Abstract Microbiota-derived metabolites provide signals to maintain homeostasis of the epithelial cell layer in the intestinal mucosa that in turn shape immune responses to bacterial pathogens. In contrast, disruption of these signals can result in dysregulated responses to microbiota that cause inflammatory bowel diseases (IBD).
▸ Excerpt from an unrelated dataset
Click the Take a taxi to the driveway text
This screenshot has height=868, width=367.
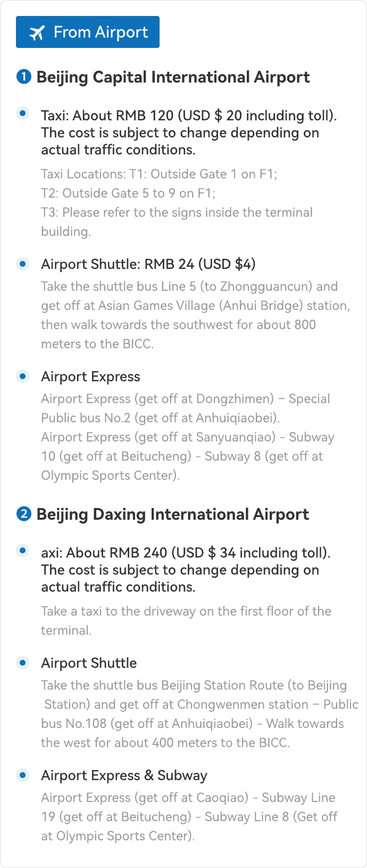tap(186, 621)
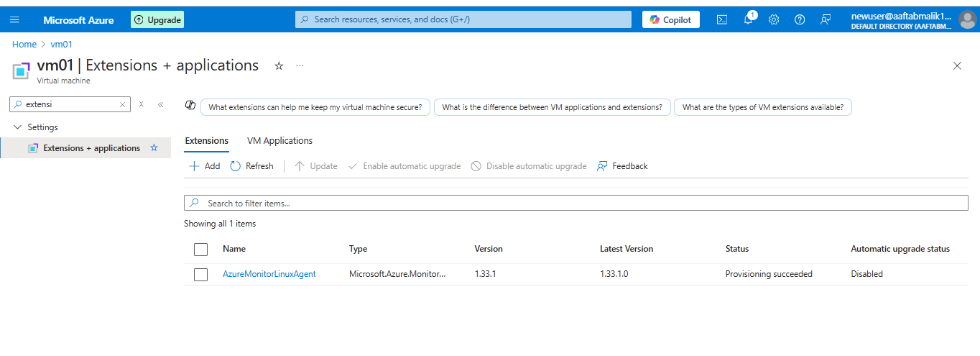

Here we tested the hypothesis that a metabolite produced via tryptophan metabolism by commensal bacteria, Indol-3-propionic acid (IPA), promotes immune homeostasis and gut barrier function in the intestinal mucosa during inflammatory conditions and prevents IBD. We investigated the effect of IPA on the intestinal mucosa using a model of colitis caused by oral infection with Citrobacter rodentium (Crod). Remarkably, we observed that IPA treatment results in protection of mice from colitis. Our studies show that IPA treatment results in increased expression of IL-22 by intraepithelial lymphocytes (IELs) of the small intestine (S). In fact, most of the IL-22 observed at 4 days following oral Crod infection is produced by IELs from small intestines. Since we have previously shown that IPA is a potential ligand of the nuclear receptor pregnane X receptor (PXR), which contributes to the maintenance of the intestinal barrier function, we further investigated if IPA protects by activating PXR or other pathways in the gut mucosa. Indeed we discovered an increase in the absolute numbers of IL-17A and IFNγ producing lymphocytes from the IEL compartment of the colon by the IPA treatment and this effect was dependent on PXR expression. In conclusion, we believe the discovery of metabolites like IPA that promotes the repair of the intestinal epithelial cell layer can provide new strategies to prevent and treat IBD.